-- Given data follows --

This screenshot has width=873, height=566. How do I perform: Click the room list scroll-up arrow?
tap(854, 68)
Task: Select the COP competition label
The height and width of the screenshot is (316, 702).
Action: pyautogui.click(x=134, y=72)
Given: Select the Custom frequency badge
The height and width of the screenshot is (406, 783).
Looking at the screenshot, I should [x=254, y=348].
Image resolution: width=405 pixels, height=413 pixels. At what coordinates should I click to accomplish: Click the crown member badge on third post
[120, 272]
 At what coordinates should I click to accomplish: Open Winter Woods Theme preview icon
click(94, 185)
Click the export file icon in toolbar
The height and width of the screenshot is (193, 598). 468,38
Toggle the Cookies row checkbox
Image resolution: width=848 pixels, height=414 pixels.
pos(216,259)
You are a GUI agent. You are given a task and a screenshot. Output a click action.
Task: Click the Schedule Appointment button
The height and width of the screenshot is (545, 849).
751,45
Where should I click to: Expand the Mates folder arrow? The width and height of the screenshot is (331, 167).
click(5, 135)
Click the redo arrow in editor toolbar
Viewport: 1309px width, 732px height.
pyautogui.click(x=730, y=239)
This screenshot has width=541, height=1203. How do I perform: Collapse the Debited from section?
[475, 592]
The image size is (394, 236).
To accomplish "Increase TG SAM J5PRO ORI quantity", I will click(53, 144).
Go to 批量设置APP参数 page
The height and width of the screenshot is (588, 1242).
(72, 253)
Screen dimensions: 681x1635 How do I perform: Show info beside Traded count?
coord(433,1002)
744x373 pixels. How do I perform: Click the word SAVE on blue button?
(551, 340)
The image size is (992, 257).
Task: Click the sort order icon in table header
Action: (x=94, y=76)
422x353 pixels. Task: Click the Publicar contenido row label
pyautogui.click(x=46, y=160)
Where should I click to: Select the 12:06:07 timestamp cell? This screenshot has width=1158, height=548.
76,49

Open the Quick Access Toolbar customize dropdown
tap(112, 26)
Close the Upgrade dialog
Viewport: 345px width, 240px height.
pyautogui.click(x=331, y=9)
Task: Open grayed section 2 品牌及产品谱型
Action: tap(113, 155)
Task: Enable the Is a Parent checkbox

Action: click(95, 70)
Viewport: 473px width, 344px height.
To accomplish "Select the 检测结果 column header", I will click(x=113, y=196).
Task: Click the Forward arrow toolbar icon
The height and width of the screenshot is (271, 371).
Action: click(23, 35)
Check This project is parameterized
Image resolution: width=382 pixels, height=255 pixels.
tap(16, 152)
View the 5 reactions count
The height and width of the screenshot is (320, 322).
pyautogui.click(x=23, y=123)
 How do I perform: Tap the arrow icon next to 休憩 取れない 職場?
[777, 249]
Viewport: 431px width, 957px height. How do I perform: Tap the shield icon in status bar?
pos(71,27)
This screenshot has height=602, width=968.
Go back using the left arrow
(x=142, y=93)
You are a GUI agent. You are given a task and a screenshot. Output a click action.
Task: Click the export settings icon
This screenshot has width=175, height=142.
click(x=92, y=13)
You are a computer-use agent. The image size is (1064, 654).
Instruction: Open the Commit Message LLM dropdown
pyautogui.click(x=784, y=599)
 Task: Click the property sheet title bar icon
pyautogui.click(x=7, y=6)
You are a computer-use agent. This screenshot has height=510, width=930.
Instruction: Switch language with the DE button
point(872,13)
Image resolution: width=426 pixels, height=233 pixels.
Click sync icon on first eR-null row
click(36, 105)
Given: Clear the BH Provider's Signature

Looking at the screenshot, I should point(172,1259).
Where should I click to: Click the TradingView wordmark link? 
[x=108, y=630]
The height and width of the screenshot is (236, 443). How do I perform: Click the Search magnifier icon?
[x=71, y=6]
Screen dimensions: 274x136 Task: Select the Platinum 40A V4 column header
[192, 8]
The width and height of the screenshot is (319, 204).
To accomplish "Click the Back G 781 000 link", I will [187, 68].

-- Given data concluded --

* _About this task_
Reproduce all the entries above. Match them exactly.

* _Your solution_
This screenshot has width=873, height=566. How do I perform: Click the room list scroll-up arrow?
tap(854, 68)
Task: Select the COP competition label
The height and width of the screenshot is (316, 702).
Action: pyautogui.click(x=134, y=72)
Given: Select the Custom frequency badge
The height and width of the screenshot is (406, 783).
Looking at the screenshot, I should [x=254, y=348].
Image resolution: width=405 pixels, height=413 pixels. At what coordinates should I click to accomplish: Click the crown member badge on third post
[120, 272]
 At what coordinates should I click to accomplish: Open Winter Woods Theme preview icon
click(94, 185)
Click the export file icon in toolbar
The height and width of the screenshot is (193, 598). 468,38
Toggle the Cookies row checkbox
Image resolution: width=848 pixels, height=414 pixels.
pos(216,259)
You are a GUI agent. You are given a task and a screenshot. Output a click action.
Task: Click the Schedule Appointment button
The height and width of the screenshot is (545, 849).
751,45
Where should I click to: Expand the Mates folder arrow? The width and height of the screenshot is (331, 167).
click(5, 135)
Click the redo arrow in editor toolbar
Viewport: 1309px width, 732px height.
pyautogui.click(x=730, y=239)
This screenshot has width=541, height=1203. How do I perform: Collapse the Debited from section?
[475, 592]
The image size is (394, 236).
To accomplish "Increase TG SAM J5PRO ORI quantity", I will click(53, 144).
Go to 批量设置APP参数 page
The height and width of the screenshot is (588, 1242).
(72, 253)
Screen dimensions: 681x1635 How do I perform: Show info beside Traded count?
coord(433,1002)
744x373 pixels. How do I perform: Click the word SAVE on blue button?
(551, 340)
The image size is (992, 257).
Task: Click the sort order icon in table header
Action: (x=94, y=76)
422x353 pixels. Task: Click the Publicar contenido row label
pyautogui.click(x=46, y=160)
Where should I click to: Select the 12:06:07 timestamp cell? This screenshot has width=1158, height=548.
76,49

Open the Quick Access Toolbar customize dropdown
tap(112, 26)
Close the Upgrade dialog
Viewport: 345px width, 240px height.
pyautogui.click(x=331, y=9)
Task: Open grayed section 2 品牌及产品谱型
Action: tap(113, 155)
Task: Enable the Is a Parent checkbox

Action: click(95, 70)
Viewport: 473px width, 344px height.
To accomplish "Select the 检测结果 column header", I will click(x=113, y=196).
Task: Click the Forward arrow toolbar icon
The height and width of the screenshot is (271, 371).
Action: click(23, 35)
Check This project is parameterized
Image resolution: width=382 pixels, height=255 pixels.
tap(16, 152)
View the 5 reactions count
The height and width of the screenshot is (320, 322).
pyautogui.click(x=23, y=123)
 How do I perform: Tap the arrow icon next to 休憩 取れない 職場?
[777, 249]
Viewport: 431px width, 957px height. How do I perform: Tap the shield icon in status bar?
pos(71,27)
This screenshot has height=602, width=968.
Go back using the left arrow
(x=142, y=93)
You are a GUI agent. You are given a task and a screenshot. Output a click action.
Task: Click the export settings icon
This screenshot has width=175, height=142.
click(x=92, y=13)
You are a computer-use agent. The image size is (1064, 654).
Instruction: Open the Commit Message LLM dropdown
pyautogui.click(x=784, y=599)
 Task: Click the property sheet title bar icon
pyautogui.click(x=7, y=6)
You are a computer-use agent. This screenshot has height=510, width=930.
Instruction: Switch language with the DE button
point(872,13)
Image resolution: width=426 pixels, height=233 pixels.
Click sync icon on first eR-null row
click(36, 105)
Given: Clear the BH Provider's Signature

Looking at the screenshot, I should point(172,1259).
Where should I click to: Click the TradingView wordmark link? 
[x=108, y=630]
The height and width of the screenshot is (236, 443). How do I perform: Click the Search magnifier icon?
[x=71, y=6]
Screen dimensions: 274x136 Task: Select the Platinum 40A V4 column header
[192, 8]
The width and height of the screenshot is (319, 204).
To accomplish "Click the Back G 781 000 link", I will [187, 68].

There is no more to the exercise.